> [DATASET RECORDS]
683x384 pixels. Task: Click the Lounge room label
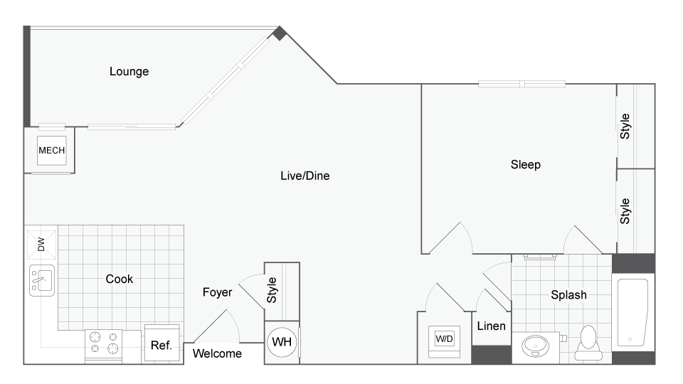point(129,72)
* * *
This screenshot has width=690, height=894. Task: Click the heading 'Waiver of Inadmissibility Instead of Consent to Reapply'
--
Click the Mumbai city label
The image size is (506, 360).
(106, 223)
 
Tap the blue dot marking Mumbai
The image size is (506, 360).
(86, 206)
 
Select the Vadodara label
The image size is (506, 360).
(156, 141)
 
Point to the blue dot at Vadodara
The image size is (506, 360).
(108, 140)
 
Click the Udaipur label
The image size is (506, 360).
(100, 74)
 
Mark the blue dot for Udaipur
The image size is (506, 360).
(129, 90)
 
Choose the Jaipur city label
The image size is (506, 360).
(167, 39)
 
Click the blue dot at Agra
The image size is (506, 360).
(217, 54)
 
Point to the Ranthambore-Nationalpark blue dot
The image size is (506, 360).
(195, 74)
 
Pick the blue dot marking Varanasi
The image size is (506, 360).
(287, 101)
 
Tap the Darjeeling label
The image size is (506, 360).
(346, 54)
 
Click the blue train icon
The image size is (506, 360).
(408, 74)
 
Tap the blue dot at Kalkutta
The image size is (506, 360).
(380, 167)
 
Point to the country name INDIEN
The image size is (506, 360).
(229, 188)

> [TASK INSTRUCTIONS]
Add 126 to every coordinate in the answers of the material, starting at the line containing "683x384 pixels. Task: Click" and ending at the line containing "point(129,72)", and write out those lines again with their requests included. Leave the pictures out.

> [CORRECT ANSWER]
683x384 pixels. Task: Click the Lounge room label
point(255,198)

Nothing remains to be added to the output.